Assignment:
Once you find the line containing "Select Pay Annually for the Starter plan" in the data below, copy it and each following line exactly, up to and including the line containing "The image size is (846, 634).", and nothing else.

Input material Block Start

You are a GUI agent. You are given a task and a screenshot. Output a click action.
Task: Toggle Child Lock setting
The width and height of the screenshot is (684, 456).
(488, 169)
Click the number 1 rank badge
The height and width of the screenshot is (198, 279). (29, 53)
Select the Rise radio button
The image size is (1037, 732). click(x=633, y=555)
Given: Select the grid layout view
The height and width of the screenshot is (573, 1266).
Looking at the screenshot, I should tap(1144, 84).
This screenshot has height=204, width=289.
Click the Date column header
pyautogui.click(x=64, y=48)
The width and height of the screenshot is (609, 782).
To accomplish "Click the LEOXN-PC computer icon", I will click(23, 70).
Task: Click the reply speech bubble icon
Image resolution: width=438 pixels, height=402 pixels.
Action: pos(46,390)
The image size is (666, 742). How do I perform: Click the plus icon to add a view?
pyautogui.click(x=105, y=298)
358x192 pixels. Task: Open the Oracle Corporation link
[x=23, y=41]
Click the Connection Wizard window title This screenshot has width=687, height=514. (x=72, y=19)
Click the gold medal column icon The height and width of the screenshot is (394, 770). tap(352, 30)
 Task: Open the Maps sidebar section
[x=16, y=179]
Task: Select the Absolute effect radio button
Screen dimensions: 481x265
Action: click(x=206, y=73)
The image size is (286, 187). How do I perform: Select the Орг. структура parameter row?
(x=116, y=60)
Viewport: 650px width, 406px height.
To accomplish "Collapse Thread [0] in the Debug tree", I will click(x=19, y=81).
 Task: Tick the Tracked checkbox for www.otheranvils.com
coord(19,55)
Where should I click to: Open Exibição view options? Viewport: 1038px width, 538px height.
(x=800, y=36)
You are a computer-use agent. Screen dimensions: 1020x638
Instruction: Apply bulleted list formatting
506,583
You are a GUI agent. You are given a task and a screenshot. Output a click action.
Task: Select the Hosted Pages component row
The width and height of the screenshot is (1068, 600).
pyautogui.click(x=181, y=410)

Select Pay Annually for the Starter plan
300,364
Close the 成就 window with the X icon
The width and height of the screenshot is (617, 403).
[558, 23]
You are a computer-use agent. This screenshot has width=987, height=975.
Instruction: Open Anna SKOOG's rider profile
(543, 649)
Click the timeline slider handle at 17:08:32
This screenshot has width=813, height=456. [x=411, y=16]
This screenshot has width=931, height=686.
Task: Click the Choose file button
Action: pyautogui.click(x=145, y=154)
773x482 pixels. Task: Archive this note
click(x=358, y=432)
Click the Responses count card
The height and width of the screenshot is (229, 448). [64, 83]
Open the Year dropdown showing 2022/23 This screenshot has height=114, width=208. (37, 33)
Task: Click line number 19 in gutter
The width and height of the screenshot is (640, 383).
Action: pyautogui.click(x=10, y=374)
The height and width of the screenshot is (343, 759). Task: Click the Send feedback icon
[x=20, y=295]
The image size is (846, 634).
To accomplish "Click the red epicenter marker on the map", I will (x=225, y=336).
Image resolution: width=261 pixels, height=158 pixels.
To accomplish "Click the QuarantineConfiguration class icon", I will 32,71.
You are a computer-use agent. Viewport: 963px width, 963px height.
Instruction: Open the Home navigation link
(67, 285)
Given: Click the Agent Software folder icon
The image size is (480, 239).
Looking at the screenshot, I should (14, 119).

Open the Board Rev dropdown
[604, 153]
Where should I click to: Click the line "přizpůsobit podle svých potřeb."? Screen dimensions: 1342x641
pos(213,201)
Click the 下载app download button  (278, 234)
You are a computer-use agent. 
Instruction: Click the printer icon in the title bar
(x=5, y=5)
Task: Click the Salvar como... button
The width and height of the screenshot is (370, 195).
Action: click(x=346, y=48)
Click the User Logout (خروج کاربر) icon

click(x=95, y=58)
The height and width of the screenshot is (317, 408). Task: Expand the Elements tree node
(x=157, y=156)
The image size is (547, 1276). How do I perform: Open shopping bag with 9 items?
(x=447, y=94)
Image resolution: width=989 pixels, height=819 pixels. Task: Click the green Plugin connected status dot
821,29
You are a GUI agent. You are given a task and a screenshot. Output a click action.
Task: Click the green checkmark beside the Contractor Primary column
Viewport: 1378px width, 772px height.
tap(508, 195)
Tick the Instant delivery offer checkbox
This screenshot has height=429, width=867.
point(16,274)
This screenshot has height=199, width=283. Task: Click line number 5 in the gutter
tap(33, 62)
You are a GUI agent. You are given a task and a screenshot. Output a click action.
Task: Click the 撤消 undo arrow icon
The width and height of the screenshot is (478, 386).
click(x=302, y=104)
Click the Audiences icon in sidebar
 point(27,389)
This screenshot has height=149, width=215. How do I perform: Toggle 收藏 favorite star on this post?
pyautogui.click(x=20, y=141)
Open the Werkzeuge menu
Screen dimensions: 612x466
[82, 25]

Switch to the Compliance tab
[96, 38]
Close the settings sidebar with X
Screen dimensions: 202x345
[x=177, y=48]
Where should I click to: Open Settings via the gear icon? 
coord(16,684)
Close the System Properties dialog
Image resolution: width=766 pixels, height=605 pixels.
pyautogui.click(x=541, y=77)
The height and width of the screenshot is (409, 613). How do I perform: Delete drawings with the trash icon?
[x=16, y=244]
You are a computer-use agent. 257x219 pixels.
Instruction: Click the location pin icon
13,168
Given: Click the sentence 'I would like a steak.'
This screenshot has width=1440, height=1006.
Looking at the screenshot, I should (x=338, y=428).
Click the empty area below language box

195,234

Input material Block End

Task response:
Select Pay Annually for the Starter plan
300,364
Close the 成就 window with the X icon
The width and height of the screenshot is (617, 403).
[558, 23]
You are a computer-use agent. This screenshot has width=987, height=975.
Instruction: Open Anna SKOOG's rider profile
(543, 649)
Click the timeline slider handle at 17:08:32
This screenshot has width=813, height=456. [x=411, y=16]
This screenshot has width=931, height=686.
Task: Click the Choose file button
Action: pyautogui.click(x=145, y=154)
773x482 pixels. Task: Archive this note
click(x=358, y=432)
Click the Responses count card
The height and width of the screenshot is (229, 448). [64, 83]
Open the Year dropdown showing 2022/23 This screenshot has height=114, width=208. (37, 33)
Task: Click line number 19 in gutter
The width and height of the screenshot is (640, 383).
Action: pyautogui.click(x=10, y=374)
The height and width of the screenshot is (343, 759). Task: Click the Send feedback icon
[x=20, y=295]
The image size is (846, 634).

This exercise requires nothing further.